In the records below, find the line that contains "Open the APK install icon", then transcribe it and every later line exactly, stopping at the final line.

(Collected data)
- Opening Delimiter -

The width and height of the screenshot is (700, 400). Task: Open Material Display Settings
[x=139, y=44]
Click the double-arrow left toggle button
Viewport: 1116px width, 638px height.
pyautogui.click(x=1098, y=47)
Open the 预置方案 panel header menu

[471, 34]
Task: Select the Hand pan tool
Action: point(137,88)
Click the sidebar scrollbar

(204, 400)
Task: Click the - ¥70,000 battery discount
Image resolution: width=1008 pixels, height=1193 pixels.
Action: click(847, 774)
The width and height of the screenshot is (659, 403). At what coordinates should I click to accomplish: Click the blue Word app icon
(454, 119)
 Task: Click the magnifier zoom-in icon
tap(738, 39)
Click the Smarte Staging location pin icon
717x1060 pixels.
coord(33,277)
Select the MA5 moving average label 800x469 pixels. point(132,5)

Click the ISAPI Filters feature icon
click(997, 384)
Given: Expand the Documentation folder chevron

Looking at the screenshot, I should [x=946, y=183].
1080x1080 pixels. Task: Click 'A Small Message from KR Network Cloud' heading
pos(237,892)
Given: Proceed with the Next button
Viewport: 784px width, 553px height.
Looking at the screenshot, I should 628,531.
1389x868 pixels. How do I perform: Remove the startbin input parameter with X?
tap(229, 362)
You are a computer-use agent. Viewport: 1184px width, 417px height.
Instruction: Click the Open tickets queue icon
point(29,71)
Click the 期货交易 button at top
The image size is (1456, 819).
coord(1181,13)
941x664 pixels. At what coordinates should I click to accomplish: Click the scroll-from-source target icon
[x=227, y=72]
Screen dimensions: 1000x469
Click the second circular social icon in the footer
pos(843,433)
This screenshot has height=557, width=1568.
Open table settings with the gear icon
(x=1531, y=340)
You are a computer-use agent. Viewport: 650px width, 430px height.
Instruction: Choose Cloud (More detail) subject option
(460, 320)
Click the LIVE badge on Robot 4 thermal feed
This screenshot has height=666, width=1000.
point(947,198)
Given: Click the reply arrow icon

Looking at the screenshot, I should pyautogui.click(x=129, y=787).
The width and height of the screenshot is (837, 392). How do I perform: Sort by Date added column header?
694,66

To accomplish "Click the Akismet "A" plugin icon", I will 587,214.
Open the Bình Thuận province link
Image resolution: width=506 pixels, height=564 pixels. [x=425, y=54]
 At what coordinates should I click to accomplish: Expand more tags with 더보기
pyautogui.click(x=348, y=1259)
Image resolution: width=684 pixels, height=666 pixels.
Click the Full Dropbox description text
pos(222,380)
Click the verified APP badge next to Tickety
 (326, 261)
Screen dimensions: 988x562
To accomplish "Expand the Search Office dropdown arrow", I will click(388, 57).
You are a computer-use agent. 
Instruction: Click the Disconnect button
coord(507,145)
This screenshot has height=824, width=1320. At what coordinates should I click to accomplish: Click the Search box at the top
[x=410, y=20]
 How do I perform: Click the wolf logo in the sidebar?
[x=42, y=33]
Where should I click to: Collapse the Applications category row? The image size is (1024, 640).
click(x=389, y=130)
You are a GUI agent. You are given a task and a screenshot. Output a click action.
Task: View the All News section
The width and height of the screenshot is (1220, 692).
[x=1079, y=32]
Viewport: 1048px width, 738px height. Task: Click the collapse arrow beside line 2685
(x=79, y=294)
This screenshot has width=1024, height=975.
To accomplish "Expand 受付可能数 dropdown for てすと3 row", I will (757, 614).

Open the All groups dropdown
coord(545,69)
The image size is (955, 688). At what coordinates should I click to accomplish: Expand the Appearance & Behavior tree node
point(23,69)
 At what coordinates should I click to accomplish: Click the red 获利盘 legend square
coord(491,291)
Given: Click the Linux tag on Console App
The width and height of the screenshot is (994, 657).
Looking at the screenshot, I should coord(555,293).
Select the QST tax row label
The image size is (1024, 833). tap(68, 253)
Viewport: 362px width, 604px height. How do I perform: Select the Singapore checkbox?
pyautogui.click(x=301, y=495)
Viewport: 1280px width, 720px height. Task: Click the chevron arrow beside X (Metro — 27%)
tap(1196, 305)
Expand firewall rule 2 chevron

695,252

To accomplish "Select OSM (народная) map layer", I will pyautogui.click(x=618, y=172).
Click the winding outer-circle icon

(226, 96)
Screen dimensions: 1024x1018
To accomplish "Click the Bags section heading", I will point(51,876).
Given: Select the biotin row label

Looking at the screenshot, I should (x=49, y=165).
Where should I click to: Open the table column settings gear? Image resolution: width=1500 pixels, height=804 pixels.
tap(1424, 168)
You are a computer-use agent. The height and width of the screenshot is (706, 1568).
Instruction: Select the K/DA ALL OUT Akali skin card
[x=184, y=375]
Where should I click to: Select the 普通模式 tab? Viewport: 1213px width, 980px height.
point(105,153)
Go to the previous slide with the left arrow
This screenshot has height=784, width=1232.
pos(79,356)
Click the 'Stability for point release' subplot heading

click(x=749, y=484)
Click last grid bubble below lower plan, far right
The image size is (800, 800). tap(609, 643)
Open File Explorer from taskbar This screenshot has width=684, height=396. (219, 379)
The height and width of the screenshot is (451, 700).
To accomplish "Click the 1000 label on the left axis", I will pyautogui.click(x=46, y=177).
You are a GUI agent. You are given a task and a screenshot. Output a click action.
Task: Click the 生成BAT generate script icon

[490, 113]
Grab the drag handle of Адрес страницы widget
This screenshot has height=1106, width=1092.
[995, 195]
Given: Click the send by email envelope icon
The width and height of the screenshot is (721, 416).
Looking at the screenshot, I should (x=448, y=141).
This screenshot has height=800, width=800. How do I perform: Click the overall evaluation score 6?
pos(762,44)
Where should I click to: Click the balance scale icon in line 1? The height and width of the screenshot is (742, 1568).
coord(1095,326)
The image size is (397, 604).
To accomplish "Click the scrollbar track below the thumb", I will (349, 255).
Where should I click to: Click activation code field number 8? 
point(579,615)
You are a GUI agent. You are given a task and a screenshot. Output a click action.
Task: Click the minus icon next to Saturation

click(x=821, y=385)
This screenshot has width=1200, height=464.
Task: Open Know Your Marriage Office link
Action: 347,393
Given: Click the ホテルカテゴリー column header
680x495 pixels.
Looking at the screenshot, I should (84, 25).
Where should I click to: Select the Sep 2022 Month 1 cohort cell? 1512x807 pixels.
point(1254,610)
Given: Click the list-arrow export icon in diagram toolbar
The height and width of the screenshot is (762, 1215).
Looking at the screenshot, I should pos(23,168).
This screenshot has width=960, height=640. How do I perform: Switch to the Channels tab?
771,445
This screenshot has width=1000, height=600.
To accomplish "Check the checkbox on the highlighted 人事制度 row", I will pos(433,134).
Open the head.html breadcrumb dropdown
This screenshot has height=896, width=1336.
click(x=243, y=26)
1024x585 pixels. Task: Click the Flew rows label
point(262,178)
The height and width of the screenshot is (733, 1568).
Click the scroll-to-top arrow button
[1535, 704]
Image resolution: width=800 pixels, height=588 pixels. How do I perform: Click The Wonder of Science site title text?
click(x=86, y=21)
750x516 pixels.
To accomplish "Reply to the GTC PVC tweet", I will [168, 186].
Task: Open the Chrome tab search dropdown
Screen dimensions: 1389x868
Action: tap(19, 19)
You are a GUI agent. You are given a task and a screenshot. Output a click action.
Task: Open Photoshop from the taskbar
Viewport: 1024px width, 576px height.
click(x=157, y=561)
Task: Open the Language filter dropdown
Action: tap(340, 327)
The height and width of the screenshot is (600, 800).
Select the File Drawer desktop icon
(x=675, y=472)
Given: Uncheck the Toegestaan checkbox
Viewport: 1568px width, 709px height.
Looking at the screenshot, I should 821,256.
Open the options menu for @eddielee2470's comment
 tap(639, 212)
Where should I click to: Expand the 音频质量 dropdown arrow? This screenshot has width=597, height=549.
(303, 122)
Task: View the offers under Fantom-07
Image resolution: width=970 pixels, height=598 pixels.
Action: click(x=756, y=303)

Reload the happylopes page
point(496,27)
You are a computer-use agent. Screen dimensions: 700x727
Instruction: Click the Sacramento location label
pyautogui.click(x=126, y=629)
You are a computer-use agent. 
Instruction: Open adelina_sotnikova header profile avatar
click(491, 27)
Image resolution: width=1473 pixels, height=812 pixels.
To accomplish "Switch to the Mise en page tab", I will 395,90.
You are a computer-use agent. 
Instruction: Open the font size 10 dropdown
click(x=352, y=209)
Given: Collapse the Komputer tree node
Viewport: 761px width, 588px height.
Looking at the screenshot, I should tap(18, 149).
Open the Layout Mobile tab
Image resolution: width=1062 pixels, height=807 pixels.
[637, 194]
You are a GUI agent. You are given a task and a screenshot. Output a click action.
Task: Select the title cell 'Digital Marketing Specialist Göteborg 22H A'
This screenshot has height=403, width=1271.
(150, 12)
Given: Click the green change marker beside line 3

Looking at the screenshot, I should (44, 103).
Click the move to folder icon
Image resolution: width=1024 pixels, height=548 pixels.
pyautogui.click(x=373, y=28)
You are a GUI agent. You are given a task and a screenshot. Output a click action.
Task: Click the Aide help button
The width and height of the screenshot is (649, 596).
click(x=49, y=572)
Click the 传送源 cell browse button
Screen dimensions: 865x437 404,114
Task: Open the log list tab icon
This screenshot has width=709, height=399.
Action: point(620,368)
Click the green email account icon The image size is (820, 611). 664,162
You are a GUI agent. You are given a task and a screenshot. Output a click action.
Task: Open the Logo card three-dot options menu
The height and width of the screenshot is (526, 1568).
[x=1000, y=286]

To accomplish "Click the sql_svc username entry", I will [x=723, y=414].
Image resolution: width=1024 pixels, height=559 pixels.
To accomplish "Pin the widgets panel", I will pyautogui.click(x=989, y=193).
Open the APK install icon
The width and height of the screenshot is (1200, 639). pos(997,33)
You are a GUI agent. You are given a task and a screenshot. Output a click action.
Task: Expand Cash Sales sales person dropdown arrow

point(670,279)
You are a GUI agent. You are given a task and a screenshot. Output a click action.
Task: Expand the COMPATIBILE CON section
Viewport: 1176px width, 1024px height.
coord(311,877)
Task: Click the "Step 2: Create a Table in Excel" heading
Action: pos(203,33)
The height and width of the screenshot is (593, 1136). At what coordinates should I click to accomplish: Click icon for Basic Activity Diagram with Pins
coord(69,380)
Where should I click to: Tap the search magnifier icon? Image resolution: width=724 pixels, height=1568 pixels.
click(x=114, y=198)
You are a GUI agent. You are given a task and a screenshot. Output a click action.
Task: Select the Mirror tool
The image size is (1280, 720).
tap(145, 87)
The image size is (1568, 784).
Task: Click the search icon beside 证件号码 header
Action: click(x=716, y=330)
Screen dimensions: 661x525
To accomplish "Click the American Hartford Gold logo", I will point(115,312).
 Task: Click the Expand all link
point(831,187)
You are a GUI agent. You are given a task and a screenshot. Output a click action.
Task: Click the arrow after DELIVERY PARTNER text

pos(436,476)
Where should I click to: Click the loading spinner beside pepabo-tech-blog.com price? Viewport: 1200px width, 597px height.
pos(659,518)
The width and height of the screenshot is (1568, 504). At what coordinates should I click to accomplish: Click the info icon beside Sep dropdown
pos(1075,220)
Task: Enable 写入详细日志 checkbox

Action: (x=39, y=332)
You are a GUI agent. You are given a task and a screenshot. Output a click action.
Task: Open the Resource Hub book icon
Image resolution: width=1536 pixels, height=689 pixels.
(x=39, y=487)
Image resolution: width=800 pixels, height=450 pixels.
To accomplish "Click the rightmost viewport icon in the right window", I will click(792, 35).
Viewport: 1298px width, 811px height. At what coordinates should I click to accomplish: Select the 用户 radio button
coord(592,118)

- Closing Delimiter -

**Response:**
Open the APK install icon
The width and height of the screenshot is (1200, 639). pos(997,33)
You are a GUI agent. You are given a task and a screenshot. Output a click action.
Task: Expand Cash Sales sales person dropdown arrow

point(670,279)
You are a GUI agent. You are given a task and a screenshot. Output a click action.
Task: Expand the COMPATIBILE CON section
Viewport: 1176px width, 1024px height.
coord(311,877)
Task: Click the "Step 2: Create a Table in Excel" heading
Action: pos(203,33)
The height and width of the screenshot is (593, 1136). At what coordinates should I click to accomplish: Click icon for Basic Activity Diagram with Pins
coord(69,380)
Where should I click to: Tap the search magnifier icon? Image resolution: width=724 pixels, height=1568 pixels.
click(x=114, y=198)
You are a GUI agent. You are given a task and a screenshot. Output a click action.
Task: Select the Mirror tool
The image size is (1280, 720).
tap(145, 87)
The image size is (1568, 784).
Task: Click the search icon beside 证件号码 header
Action: click(x=716, y=330)
Screen dimensions: 661x525
To accomplish "Click the American Hartford Gold logo", I will point(115,312).
 Task: Click the Expand all link
point(831,187)
You are a GUI agent. You are given a task and a screenshot. Output a click action.
Task: Click the arrow after DELIVERY PARTNER text

pos(436,476)
Where should I click to: Click the loading spinner beside pepabo-tech-blog.com price? Viewport: 1200px width, 597px height.
pos(659,518)
The width and height of the screenshot is (1568, 504). At what coordinates should I click to accomplish: Click the info icon beside Sep dropdown
pos(1075,220)
Task: Enable 写入详细日志 checkbox

Action: (x=39, y=332)
You are a GUI agent. You are given a task and a screenshot. Output a click action.
Task: Open the Resource Hub book icon
Image resolution: width=1536 pixels, height=689 pixels.
(x=39, y=487)
Image resolution: width=800 pixels, height=450 pixels.
To accomplish "Click the rightmost viewport icon in the right window", I will click(792, 35).
Viewport: 1298px width, 811px height. At what coordinates should I click to accomplish: Select the 用户 radio button
coord(592,118)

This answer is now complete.